A proper local diffeomorphism between manifolds is a covering map.
Solution 1:
In the case of manifolds, you can use the characterization of covering map via the path-lifting property:
$f$ is a covering if for every $x\in M$, for every continuous path $\sigma:[0,1]\to M$ with $\sigma(0)=x$, and for every $\tilde x\in\tilde M$ that prjects to $x$, there is a unique lift $\tilde\sigma:[0,1]\to \tilde M$ that projects to $\sigma$ (i.e. $f(\tilde\sigma(t))=\sigma(t)\ \forall t$).
Now, the properness of $f$ plus the local diffeo porperty ensure the path-lifting property:
Let $x,\tilde,\sigma$ be as above. Let $D\subset[0,1]$ the set of times for which $\tilde\sigma$ exists: $D=\{t\in[0,1]: \tilde\sigma$ is defined on $[0,s]$ for every $s\leq t\}$.

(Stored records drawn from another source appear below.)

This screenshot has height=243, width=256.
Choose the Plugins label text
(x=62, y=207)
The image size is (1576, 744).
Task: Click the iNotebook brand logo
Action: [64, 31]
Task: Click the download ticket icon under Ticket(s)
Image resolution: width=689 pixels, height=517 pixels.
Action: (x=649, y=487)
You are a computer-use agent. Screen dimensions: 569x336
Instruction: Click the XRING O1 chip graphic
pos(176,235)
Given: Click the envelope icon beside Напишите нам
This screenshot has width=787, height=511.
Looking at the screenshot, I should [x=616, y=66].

We show that $D=[0,1]$ by showing that it is open and closed and non-empty. Clearly $D\neq\emptyset$ because it contains $0$ by definition of $\tilde x$. The local diffeo property of $f$ implies that $D$ is open.

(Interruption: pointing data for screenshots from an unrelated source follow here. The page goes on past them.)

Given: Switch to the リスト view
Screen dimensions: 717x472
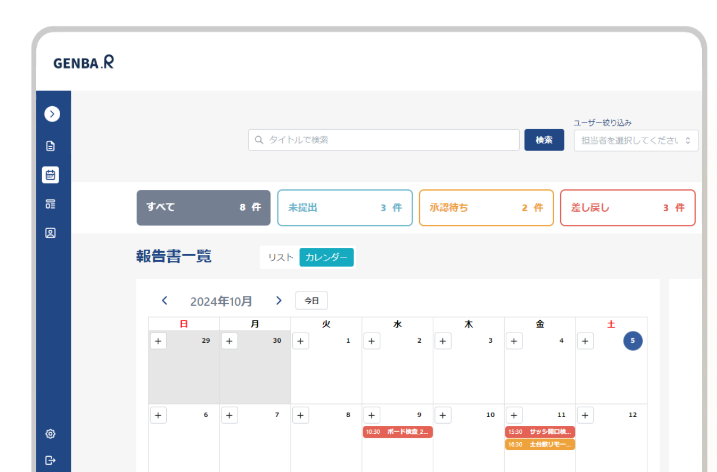Looking at the screenshot, I should pos(280,257).
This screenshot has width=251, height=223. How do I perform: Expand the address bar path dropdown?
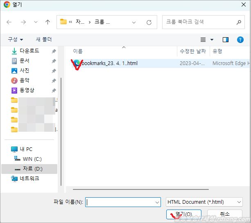[x=134, y=22]
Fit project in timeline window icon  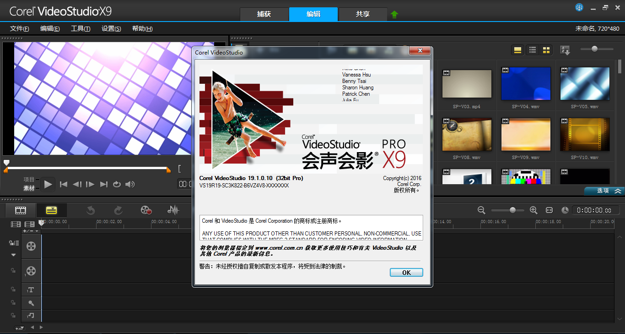point(549,210)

To see that $D$ is closed we use properness. Let $T=\sup D$ so that $\bar D=[0,T]$ is compact. By properness $f^{-1}([0,1])$ is compact. Thus its connected components are compacts. Let $S$ be the connected component containing $\tilde x$. $S$ is compact hence is closed. Since $T=\sup D$ there is a sequence $t_n\to T$ with $t_n\in D$. Let $s_n=\tilde\sigma(t_n)$ be the corresponding sequence in $S$. As $S$ is compact $s_n$ has an adherence point $s$ in $S$. By continuity $f(s)=\sigma(T)$. The local diffeo property of $f$ now concludes that $T\in D$, whence $\bar D=D$ and $D$ is closed.
Solution 2:
Manifolds are compactly generated and a proper map between compactly generated spaces is closed. After establishing that $f$ is closed Sam's answer to this question completes the proof.